In contrast, an economic measure of asset value stems from a more comprehensive value, based on the use of a facility. Economic asset valuation is an analytical exercise that establishes a rationale on whether and when a facility ought to be constructed or improved. Academic literature and practitioner-oriented documents and guidelines discuss two ways in which a transportation facility provides economic value (13, 14). A user-based measure of value draws directly from separable and additive accounting of key benefit categories, such as travel time, out-of-pocket expenditures, accident risk, pollutant externalities, and pavement maintenance, and some potential site-specific impacts that arise from facility use or location. Alternatively, where transportation facilities lower the cost of mobility, they can induce more productive investments in capital and labor, key measures of gross domestic product (GDP), and a macroeconomic indicator of transportation value. There are various challenges in linking economic benefits to specific changes in GDP. The approach presented here addresses the economic benefits of transportation assets without making an explicit linkage between these benefits and GDP.
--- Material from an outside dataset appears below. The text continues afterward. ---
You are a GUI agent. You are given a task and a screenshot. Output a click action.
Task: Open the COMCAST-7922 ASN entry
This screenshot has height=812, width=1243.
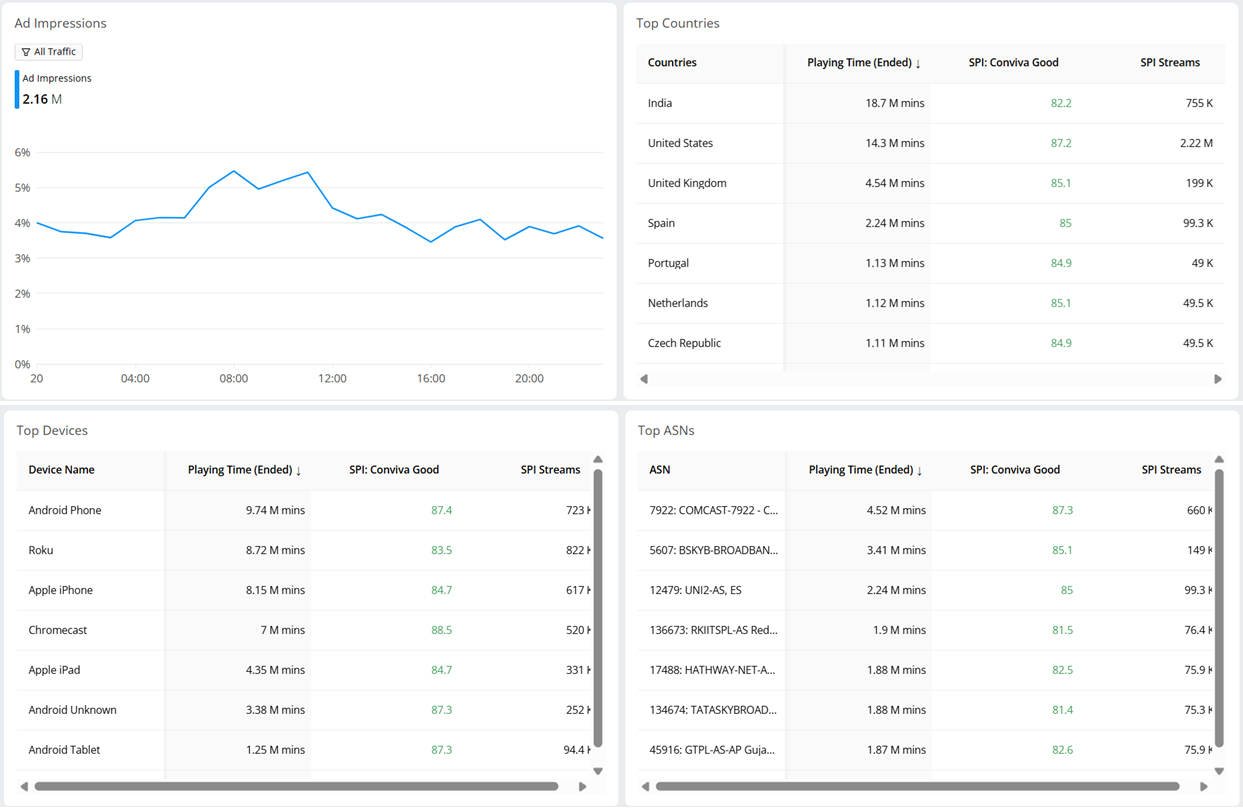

There are several important dimensions in a user-based, economic valuation of transportation assets that one must consider when valuing assets from an economic perspective. These include the following:

• Relative value. Since a transportation facility has no intrinsic value (beyond its use), economic valuation of an existing facility constructs a counterfactual case (e.g., an alternative design, route or mode) for comparison with current conditions. Depending on the asset management context, several different types of alternatives could be established for comparison.
• Measures of value. Transportation investment has a number of different impacts both positive and negative. A variety of different measures are needed to quantify the value from an investment. These include, but are not limited to, travel time savings, vehicle operating costs, crash costs, emissions costs, costs from environmental impacts, changes in property value, and agency costs.
• Consideration of the stream of costs and benefits. The time span over which asset value is measured creates complexities since many roadways are already or will become long-lasting corridors that communities develop around. The present value of a facility’s future uses must be determined, and this is directly determined by a discount rate intended to reflect the present value decision-makers place on any future uses.
• Changing contexts. It is not enough to manage assets assuming current valuation conditions will remain in perpetuity. For example, the value of a transportation asset may change if policy perspectives shift toward free-access facilities versus revenue-generating ones or if climate conditions render facilities more vulnerable to extreme events.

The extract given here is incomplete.